Polestar’s U.S. Exit: EV Sales Blocked by Connected Vehicle Rule

Polestar, owned by China's Geely, can't sell new EVs in the U.S. from 2027 due to the Connected Vehicle Rule targeting Chinese tech.
The U.S. Strongarms Polestar Out Of The American EV Market

Polestar Faces U.S. Market Exit Due to Regulatory Challenges

In a significant move impacting the electric vehicle market, Polestar, a Swedish automaker under China’s Geely Group, has been barred from selling new vehicles in the U.S. starting with the 2027 model year. This decision by the U.S. Department of Commerce comes as part of the implementation of the Connected Vehicle Rule, which targets vehicles with technology linked to Chinese entities.

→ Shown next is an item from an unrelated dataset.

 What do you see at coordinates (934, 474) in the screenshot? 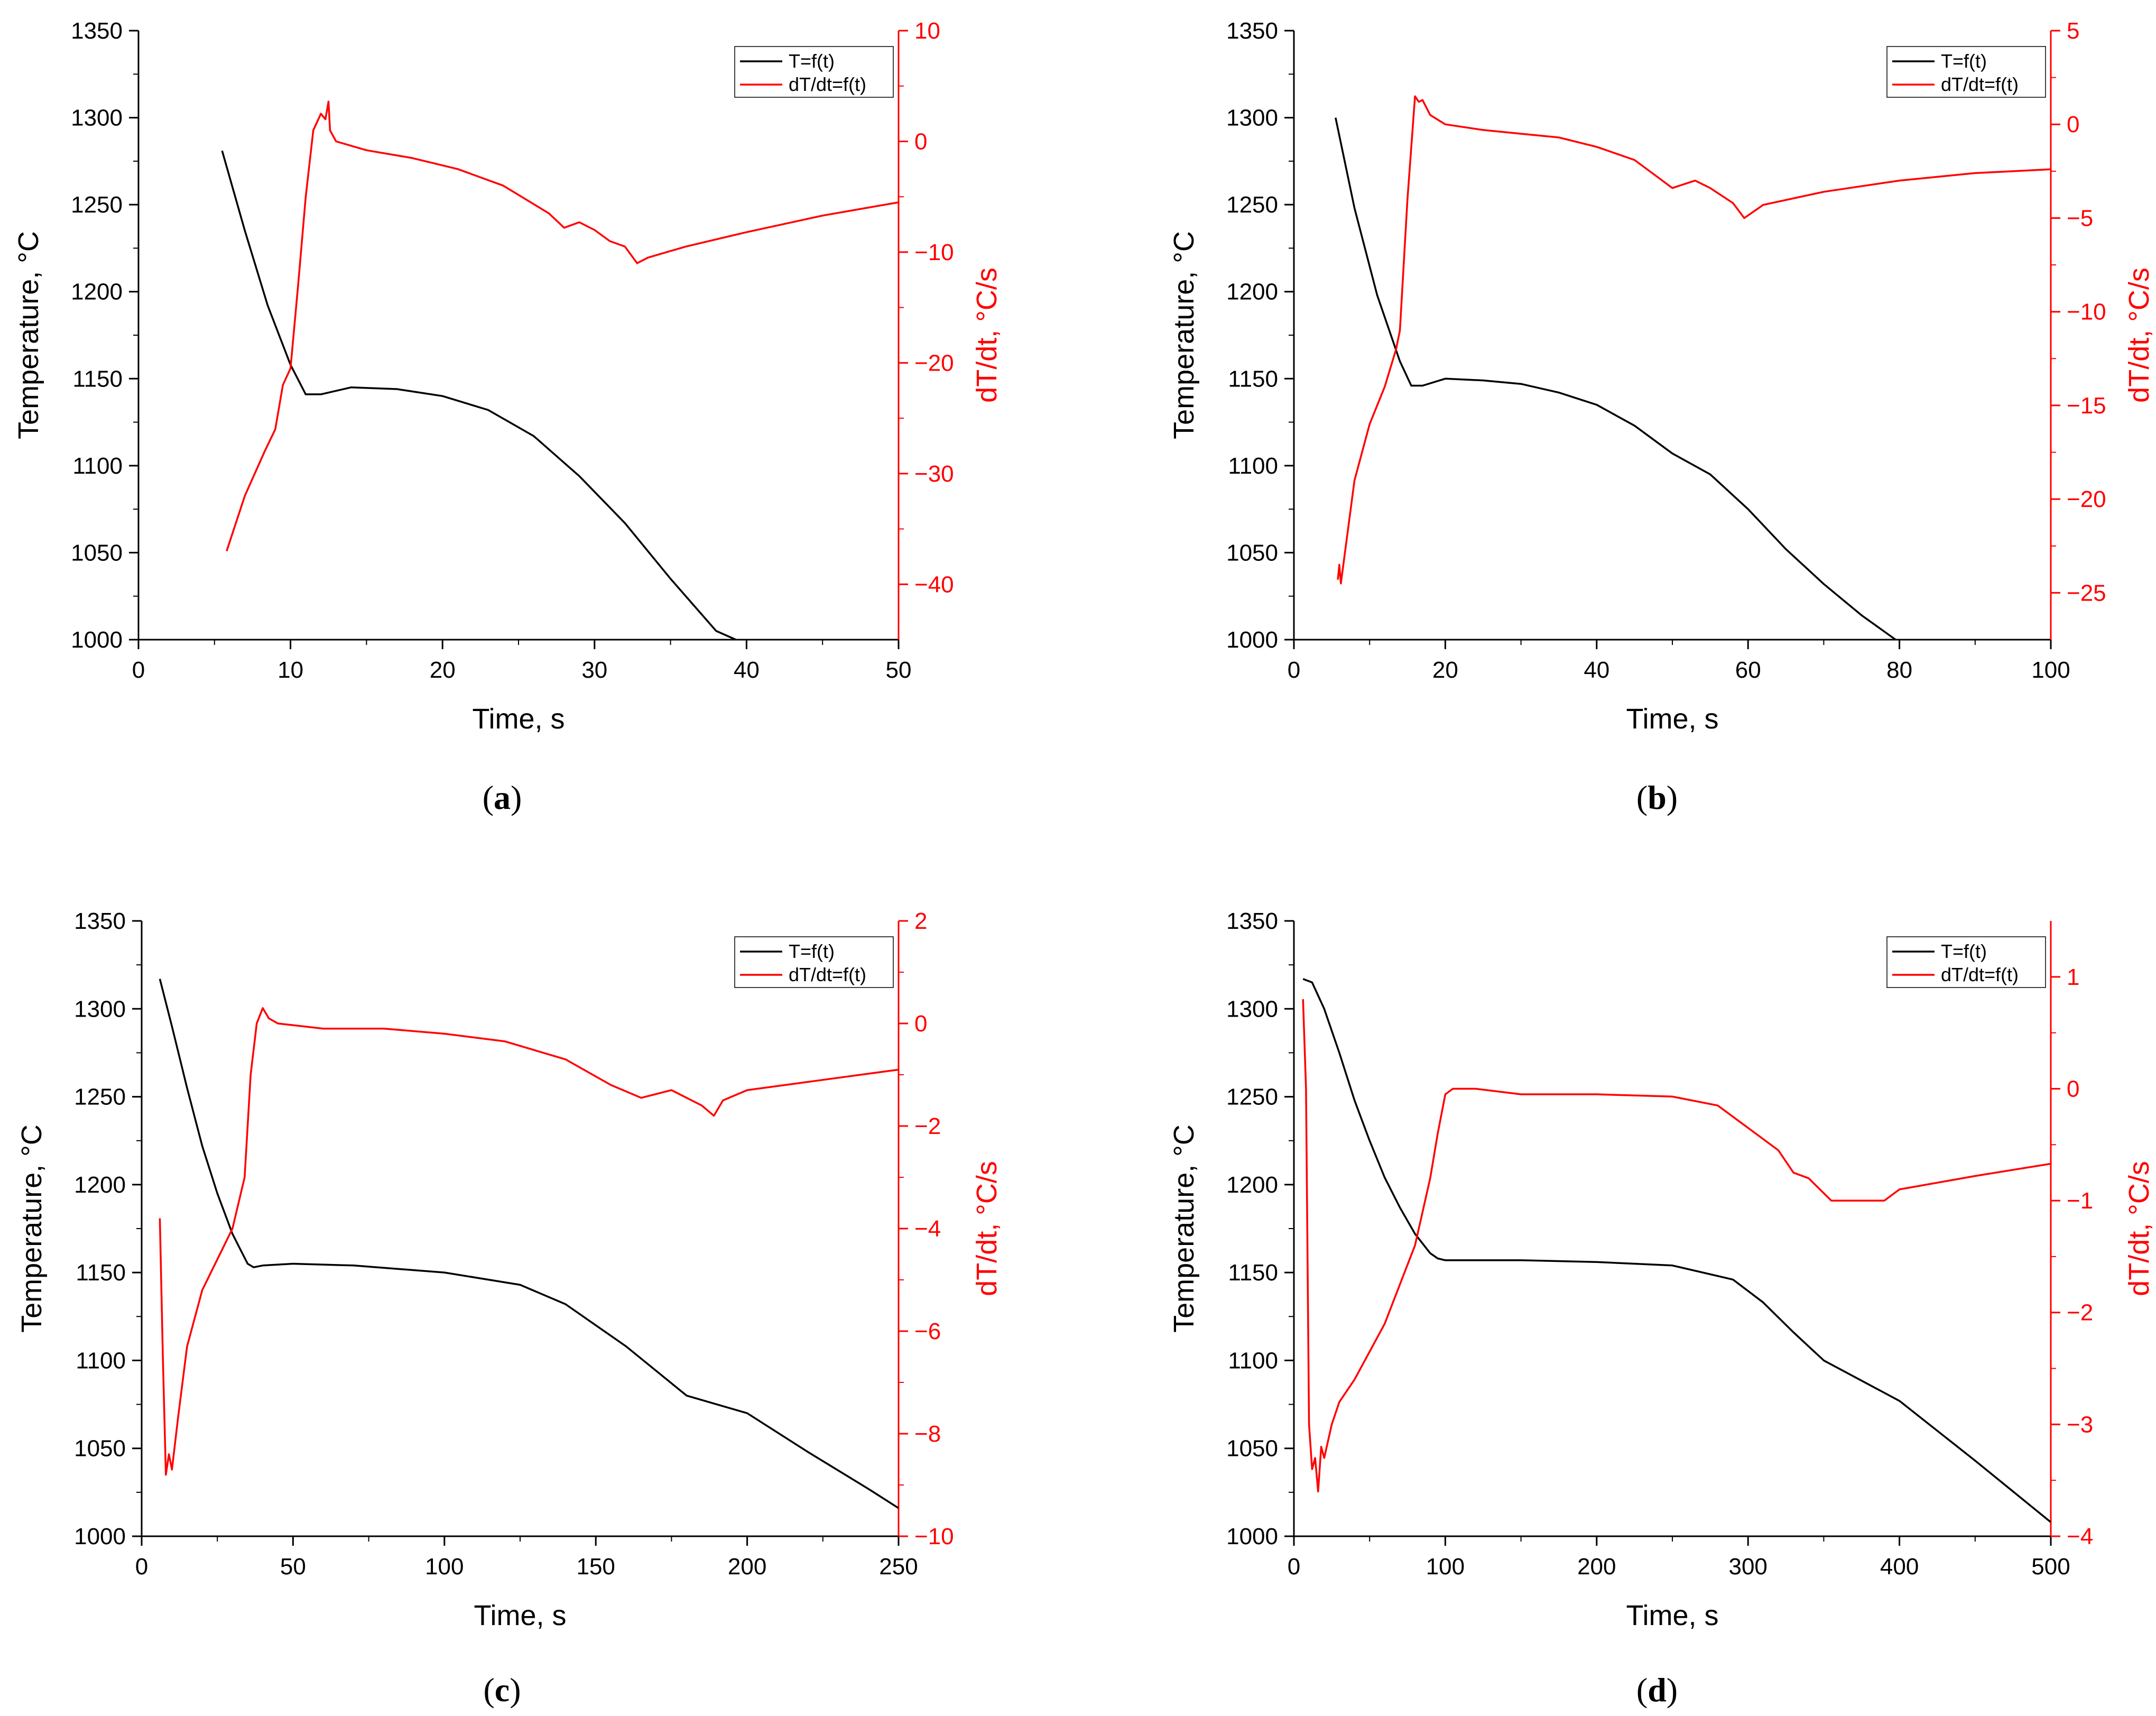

The decision effectively means Polestar will withdraw from the American market once its current stock of the Polestar 3 and Polestar 4 models is sold. These models, the Polestar 3 assembled in the U.S. and the Polestar 4 manufactured in South Korea, will continue to be available for sale and service until the end of the current inventory.

“We will continue to sell current stock, just as today,” a Polestar spokesperson told InsideEVs in an email. “Moving forward, customers will enjoy the same access to service stations and customer service, but from MY 2027 onwards, we will stop marketing and sales of our cars in the U.S.”

The Connected Vehicle Rule, finalized towards the end of the Biden administration, restricts the sale of vehicles with Chinese-linked software beginning with the 2027 model year. Hardware restrictions are set to be enforced by 2030. This rule aims to address national security concerns surrounding Chinese technology in automated driving and connectivity systems.

Polestar had previously expanded its manufacturing capabilities outside of China. While the Polestar 3 is assembled in Charleston, South Carolina, the Polestar 4 is produced in Busan, South Korea, at a facility owned by Renault. In contrast, Volvo Cars, also majority-owned by Geely, received authorization to bypass the rule and continue U.S. sales.

Despite this setback, Polestar views this as a strategic shift rather than a retreat. The company reports that European markets already account for nearly 80% of its sales, rising to 94% in the first quarter of the year when considering all markets outside the U.S.

“The automotive industry is entering a new phase, based on regional dynamics,” Polestar CEO Michael Lohscheller commented. “Our strategy reflects that, with Europe being our largest growth engine, and our plan to manufacture Polestar 7 in Europe. We will continue to invest in markets where we have opportunities to continue to grow, like Southeast Asia, Eastern Europe, Latin America, and Canada.”

Polestar had ambitious growth plans in both the U.S. and international markets. The company achieved its best-ever first quarter sales globally this year, driven by growth in Europe, Australia, and South Korea. Upcoming models include the next-generation Polestar 2 crossover and the Tesla Model Y competitor, Polestar 7. The Polestar 3 has recently been upgraded with an 800-volt architecture, enhanced fast-charging capabilities, and a more advanced Nvidia Drive AGX Orin computer.